Extract
/---

# My Kitty, Linus



## asecretchord (Nov 20, 2008)

We rescued Linus last Saturday. He's about 1 year old. I also have a 2 year old. Pictures are coming.


----------



## camel24j (Jan 12, 2007)

he is beautiful.


----------



## marie73 (Jul 12, 2006)

They're both adorable. Oliver is trying to be so gentle with his little head. Cute video.


----------



## Leazie (Apr 14, 2007)

Linus is a good boy to allow your son to lay with him so soon after coming to live with you. It seems like he is going to be a great companion for all of you.


----------



## asecretchord (Nov 20, 2008)

That picture was taken the first day he came home. That's how cool Linus is.


----------



## OwnedByACat (Jan 11, 2008)

What a wonderful picture!!!!!


----------



## DesnBaby (Apr 18, 2004)

That's cute


----------



## OctoberinMaine (Sep 12, 2006)

How cute are they playing with the laser light together??? Great picture and video.


----------



## asecretchord (Nov 20, 2008)

I did manage to snap a few this morning. Here they are.


----------



## asecretchord (Nov 20, 2008)




----------



## harry (Jan 25, 2006)

what a pretty kitty!!!


----------



## OctoberinMaine (Sep 12, 2006)

With your son and Linus, you've got a never-ending supply of photo ops! They're so cute together.


----------



## Nell (Apr 7, 2005)

Great pictures. Linus is adorable, and so is your son  It looks like they really like each other. 

I see you woke up to find snow on your ground this morning, too!


----------



## Heidi n Q (Nov 22, 2006)

Linus is beautiful! He reminds me of a black/gray version of my Dusty (brown/tan). You are pretty, too, and that photo makes a nice avatar.
My fave pic is the one of Linus and Oliver at the back door. "Buddies".


----------



## jmsx521 (Sep 18, 2008)

That's a lot of fur! It probably serves like a mop, and wipes-off the floor, so that you don't have to do it.


----------



## asecretchord (Nov 20, 2008)

Heidi n Q said:


> Linus is beautiful! He reminds me of a black/gray version of my Dusty (brown/tan). You are pretty, too, and that photo makes a nice avatar.
> My fave pic is the one of Linus and Oliver at the back door. "Buddies".


They are buddies. Oliver totally thinks he's a cat now. lol


----------



## PatriciaLynn (Oct 23, 2008)

What an adorable picture! And kitty!


----------



## Mitts & Tess (Sep 4, 2004)

Linus is one special cat to be so tolerant of your son and handle it so well. 
I think the pictures of them together are adorable. 
I love Linus's liddle tail. Hes a looker for sure!


----------



## rochie (Nov 20, 2008)

I bet that cat is really cool.. He's even kind enough to let your kid rest his head on him.


----------



## asecretchord (Nov 20, 2008)

Here is where Linus sits when I'm on the computer.


----------



## Heidi n Q (Nov 22, 2006)

He really is beautiful. When I'm on the computer I usually have 2-3 in the cat beds on top of the rolltop desk, one (usually Shadow, but sometimes S-Jo) lying on a pull out writing shelf next to me, maybe 1 in the cat tree behind me and either Mousie or Malibu on my lap.


----------



## asecretchord (Nov 20, 2008)

Here he is vegging out!


----------



## marie73 (Jul 12, 2006)

Wow! He's gotten so big! He's adorable.


----------



## asecretchord (Nov 20, 2008)

He's gained quite a bit of weight since we got him! lol


----------

\---

Instructions
1: List every cat that Heidi n Q names as one of her own in the forum thread.
2: Duplicate all of the records below word for word, omitting the pictures.
The records that come after this text have no connection to the text.

Data section
/---

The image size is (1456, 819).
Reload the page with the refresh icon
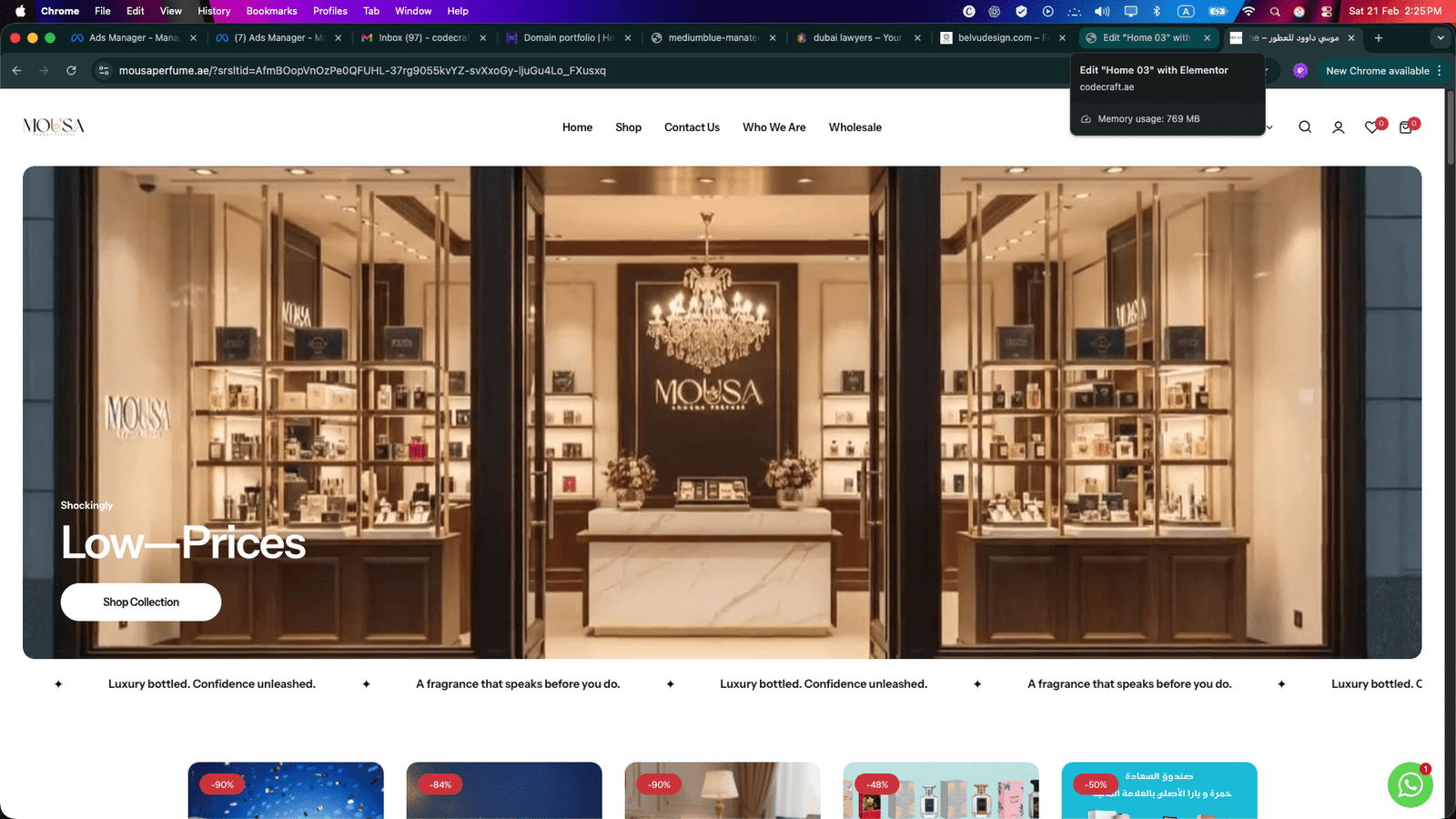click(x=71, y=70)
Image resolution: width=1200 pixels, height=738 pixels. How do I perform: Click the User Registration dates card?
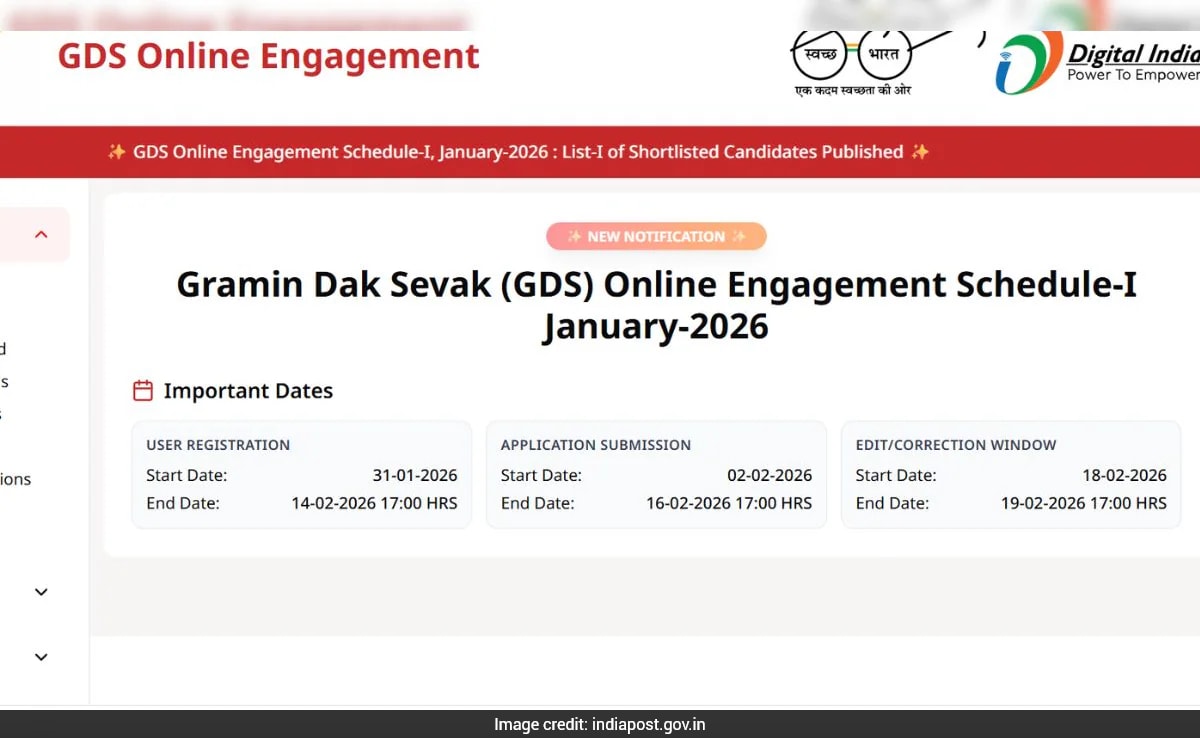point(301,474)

\---

Exercise results
1: Dusty, Shadow, S-Jo, Mousie, Malibu

2:
The image size is (1456, 819).
Reload the page with the refresh icon
click(x=71, y=70)
Image resolution: width=1200 pixels, height=738 pixels. How do I perform: Click the User Registration dates card?
point(301,474)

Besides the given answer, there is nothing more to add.